“時短”で選手に芽生えた自主性 「びっくりです」強豪中学野球部監督が明かす効果

東京・上一色中の西尾弘幸監督【写真:伊藤賢汰】
東京・上一色中の西尾弘幸監督【写真:伊藤賢汰】

上一色中・西尾弘幸監督「工夫すれば、4時間でもきっちりできる」

 全国大会の常連校である東京・江戸川区の上一色中学校野球部。新型コロナウイルス感染拡大の影響による練習の制限を受けてから、思い切って練習時間を減らした。西尾弘幸監督は短時間の練習が選手に好影響をもたらすと感じていた。

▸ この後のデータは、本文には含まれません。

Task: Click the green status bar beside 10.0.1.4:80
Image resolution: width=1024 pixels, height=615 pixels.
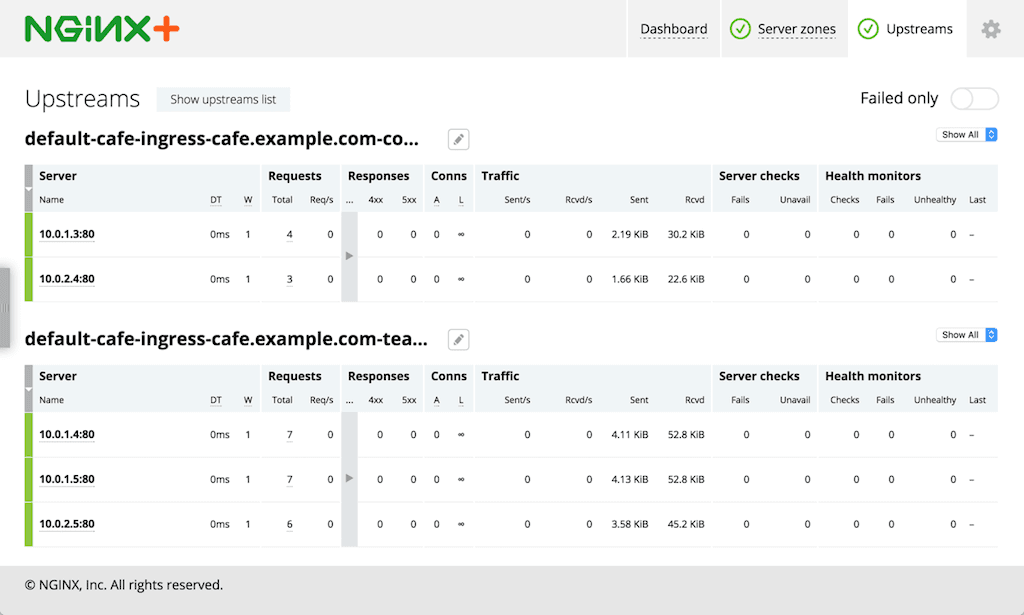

 上一色中学の野球部は、ロッテ3年目右腕・横山陸人投手、DeNAのドラフト5位ルーキー・深沢鳳介投手を輩出した強豪。少年野球の子どもや保護者に向けた技術向上プログラム「ターニングポイント」内で、西尾氏は8時間から10時間やっていた練習を、平日2時間、土日は4時間に減らしたことを明かした。

「練習環境を工夫すれば、4時間でもきっちりできるかなと思っています」

 長時間練習を行っていた当時、雨天の際は筋トレを行っていた。「『降れ、降れ』って雨乞いする子がいるんですよね」と苦笑いする。今では雨天時は休みにすることも多いそうだが、やむと同時に選手たちは自ら練習するという。「びっくりですよね。(短時間練習で)物足りない、もっとうまくなりたいって思いますよね。練習を長くやっている子は思わないですよね」と効果を語る。

「短い時間の練習は集中力が違います」。練習時間を減らしたことで、選手に生まれた“自主性”。「練習時間が長い」とされる野球だが、中学球界でも変わりつつあるようだ。